When considering profitable or worthwhile international business ventures, it’s always important to hedge your bets.

So why not buy up 800,000 acres of “abandoned refugee camps” in western Tanzania and start a large-scale agricultural conglomerate?

It would appear that Iowa’s own agribusiness/ethanol investment mogul (and Board of Regents member) Bruce Rastetter and AgriSol Energy are on to something here. So, apparently, is Tanzanian President Jakaya Kikwete, who announced Tuesday that the way forward for the country is through upgrading its agriculture, roughly 80 percent of which is still done traditionally without machines or modified seeds.

Good thing the Americans are there to help. Rastetter, CEO of Hawkeye Energy and a managing director of AgriSol, plans to take common U.S. agricultural practices — modified seeds, high-tech machinery, chemicals, and pesticides — to the up-and-coming “breadbasket of Africa.” Local farmers will learn large-scale farming techniques under the tutelage of “experienced farmers,” according to AgriSol’s website.

And while increased food production in the fast-developing state is essential for its growing population, something about this undertaking smacks of good old-fashioned “banana republics.”

While the Tanzanian people will certainly see benefits, they are scant in comparison to the benefits Rastetter, AgriSol, and even the Tanzanian government will receive.

“Our goal is to work to bring modern sustainable agriculture to that part of Tanzania in cooperation with the government and the local people,” Rastetter told the Des Moines Register earlier this month. He failed to mention that government cooperation is essential, because foreigners cannot legally own titles to Tanzanian land.
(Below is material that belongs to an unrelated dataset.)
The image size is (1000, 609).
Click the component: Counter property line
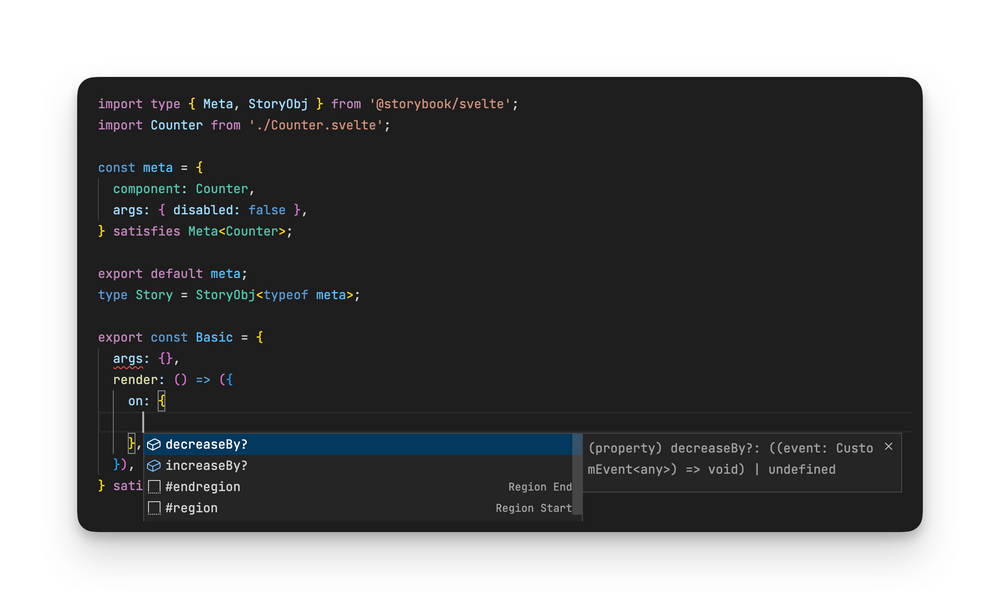click(x=182, y=188)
Because of government cooperation, they will sign 99-year land title contracts through the recently created AgriSol Energy Tanzania.

According to an analysis by the Oakland Institute, a policy think tank in California, AgriSol touts the project as beneficial to local farmers, increasing food and energy security in the area, maintaining sustainable farming practices, and offering “opportunities to buy commodities at production cost.” Yet its analysis also shows that, despite the backing of several big-name aid foundations and the involvement of Iowa State University, AgriSol will have the final say in all matters.
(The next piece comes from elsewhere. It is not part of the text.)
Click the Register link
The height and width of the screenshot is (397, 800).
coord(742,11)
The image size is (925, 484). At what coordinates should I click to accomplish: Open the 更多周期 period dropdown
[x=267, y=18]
“Locals will have little to no bargaining power, and any development opportunities for local farmers will be on terms set by AgriSol,” the report determined. It also showed that a large share of similar deals are struck to increase production of biofuel crops, which is worrisome when considering Rastetter’s ties to the ethanol industry back home.
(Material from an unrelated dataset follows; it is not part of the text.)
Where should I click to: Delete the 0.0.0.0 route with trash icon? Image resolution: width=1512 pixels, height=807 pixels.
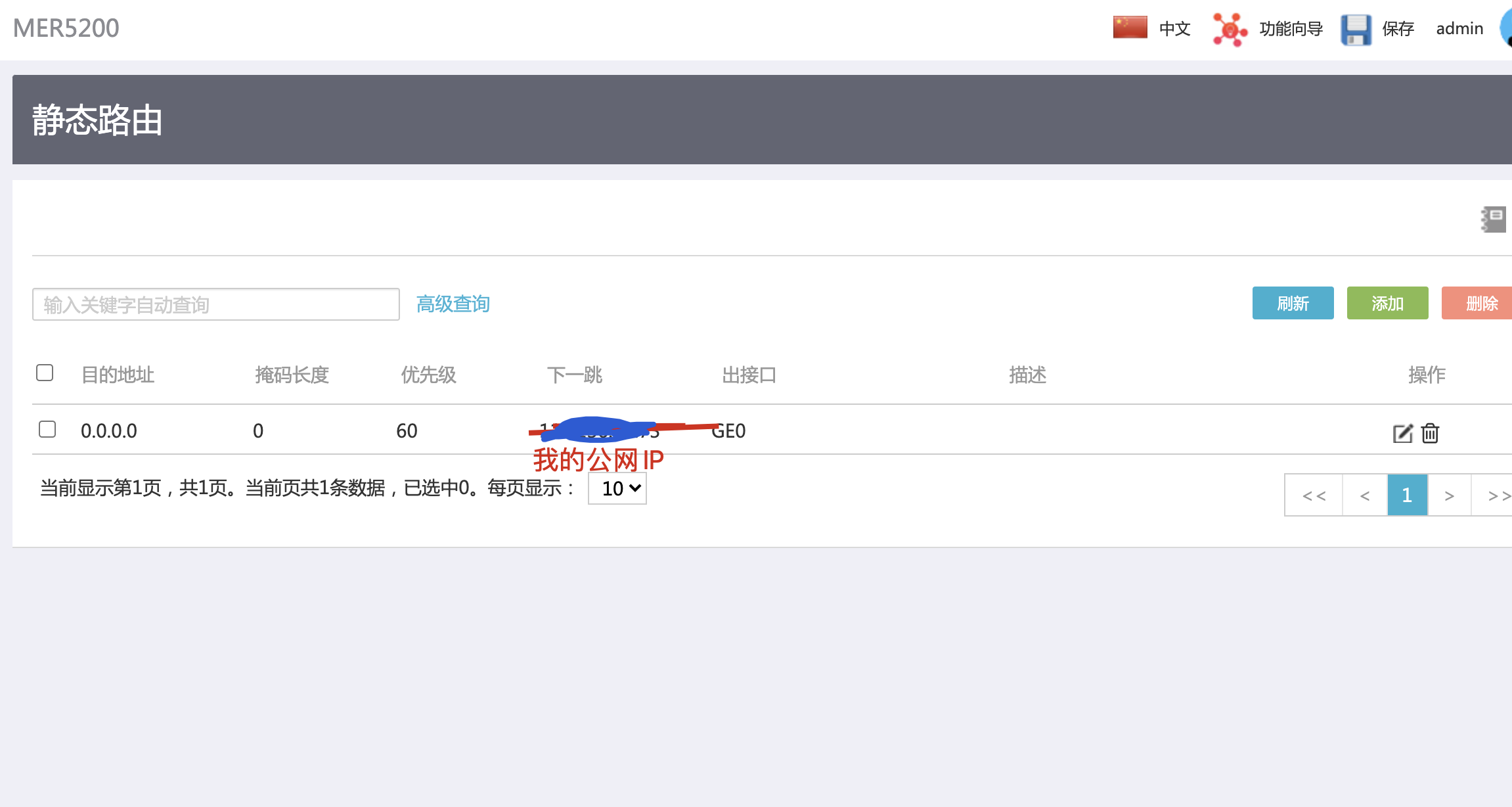tap(1430, 433)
It’s not just the corporate oversight or dubious motives that are troubling; of more concern is where the Tanzanian government will relocate the thousands of refugees currently living on (and ironically, successfully farming) two of the three massive acreages. Though large-scale, industrial farms may churn out heartier harvests than displaced Burundian refugees, there is no guarantee that this will be done any more sustainably than it is in Iowa. (How long will it take a “dead zone” to form in Lake Tanganyika, do you think?)

As for the other parties involved in the deal, their intentions are equally as questionable: Executive Director of the Oakland Institute Anuradha Mittal called Iowa State University’s involvement a “greenwashing scheme,” while corporate backer Pharos Global Agricultural Fund has a history of investing in projects designed to return high yields to its investors.

(Rastetter is the CEO of Pharos Ag and donated $1.75 million to ISU’s College of Agriculture and Life Sciences in 2007. You may also remember Rastetter from the controversy surrounding his nomination to the state Board of Regents in April, after donating $160,000 to Gov. Branstad’s campaign.)

There’s no question that foreign businesses and multinational corporations are increasingly turning their eyes on the largely untapped markets of Africa. As demand and populations grow, so too does the need for sustainably produced food. But I wouldn’t place my bet on Rastetter’s “sustainable,” semi-altruistic agribusiness project.

I’d rather garden organically (and on a small scale) with the Burundians.